■ **WHAT YOU NEED TO DO**
The records must be returned word for word.

(Beginning of MATERIAL TO PROCESS)

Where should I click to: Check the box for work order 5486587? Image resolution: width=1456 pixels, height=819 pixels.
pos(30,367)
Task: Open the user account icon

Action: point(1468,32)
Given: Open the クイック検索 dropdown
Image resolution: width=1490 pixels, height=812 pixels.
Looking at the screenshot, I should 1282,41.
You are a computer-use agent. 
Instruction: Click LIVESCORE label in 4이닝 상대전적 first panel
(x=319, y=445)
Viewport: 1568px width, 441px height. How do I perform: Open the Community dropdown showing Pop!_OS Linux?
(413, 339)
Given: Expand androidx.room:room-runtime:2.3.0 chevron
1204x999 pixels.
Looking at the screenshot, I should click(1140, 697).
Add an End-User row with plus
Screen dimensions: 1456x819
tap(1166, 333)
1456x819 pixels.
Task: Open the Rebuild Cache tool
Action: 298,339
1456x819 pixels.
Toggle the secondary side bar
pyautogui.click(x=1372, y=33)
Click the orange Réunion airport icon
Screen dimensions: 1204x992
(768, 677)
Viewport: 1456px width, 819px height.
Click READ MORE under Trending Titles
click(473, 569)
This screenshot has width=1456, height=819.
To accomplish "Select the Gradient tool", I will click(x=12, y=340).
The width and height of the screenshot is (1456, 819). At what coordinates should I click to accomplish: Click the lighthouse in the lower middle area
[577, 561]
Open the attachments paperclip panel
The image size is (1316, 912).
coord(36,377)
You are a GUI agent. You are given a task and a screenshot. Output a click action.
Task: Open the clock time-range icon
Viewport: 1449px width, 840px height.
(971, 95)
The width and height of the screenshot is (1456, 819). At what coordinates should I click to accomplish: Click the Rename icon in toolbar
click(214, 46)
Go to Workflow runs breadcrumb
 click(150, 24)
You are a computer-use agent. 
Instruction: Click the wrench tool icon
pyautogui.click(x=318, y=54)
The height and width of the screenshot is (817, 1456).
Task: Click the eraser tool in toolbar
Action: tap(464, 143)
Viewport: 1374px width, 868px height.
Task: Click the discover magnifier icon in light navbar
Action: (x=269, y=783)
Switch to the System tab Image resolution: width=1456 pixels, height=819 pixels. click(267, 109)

(End of MATERIAL TO PROCESS)

■ **ANSWER TO THIS EXERCISE**
Where should I click to: Check the box for work order 5486587? Image resolution: width=1456 pixels, height=819 pixels.
pos(30,367)
Task: Open the user account icon

Action: point(1468,32)
Given: Open the クイック検索 dropdown
Image resolution: width=1490 pixels, height=812 pixels.
Looking at the screenshot, I should 1282,41.
You are a computer-use agent. 
Instruction: Click LIVESCORE label in 4이닝 상대전적 first panel
(x=319, y=445)
Viewport: 1568px width, 441px height. How do I perform: Open the Community dropdown showing Pop!_OS Linux?
(413, 339)
Given: Expand androidx.room:room-runtime:2.3.0 chevron
1204x999 pixels.
Looking at the screenshot, I should click(1140, 697).
Add an End-User row with plus
Screen dimensions: 1456x819
tap(1166, 333)
1456x819 pixels.
Task: Open the Rebuild Cache tool
Action: 298,339
1456x819 pixels.
Toggle the secondary side bar
pyautogui.click(x=1372, y=33)
Click the orange Réunion airport icon
Screen dimensions: 1204x992
(768, 677)
Viewport: 1456px width, 819px height.
Click READ MORE under Trending Titles
click(473, 569)
This screenshot has width=1456, height=819.
To accomplish "Select the Gradient tool", I will click(x=12, y=340).
The width and height of the screenshot is (1456, 819). At what coordinates should I click to accomplish: Click the lighthouse in the lower middle area
[577, 561]
Open the attachments paperclip panel
The image size is (1316, 912).
coord(36,377)
You are a GUI agent. You are given a task and a screenshot. Output a click action.
Task: Open the clock time-range icon
Viewport: 1449px width, 840px height.
(971, 95)
The width and height of the screenshot is (1456, 819). At what coordinates should I click to accomplish: Click the Rename icon in toolbar
click(214, 46)
Go to Workflow runs breadcrumb
 click(150, 24)
You are a computer-use agent. 
Instruction: Click the wrench tool icon
pyautogui.click(x=318, y=54)
The height and width of the screenshot is (817, 1456).
Task: Click the eraser tool in toolbar
Action: tap(464, 143)
Viewport: 1374px width, 868px height.
Task: Click the discover magnifier icon in light navbar
Action: (x=269, y=783)
Switch to the System tab Image resolution: width=1456 pixels, height=819 pixels. click(267, 109)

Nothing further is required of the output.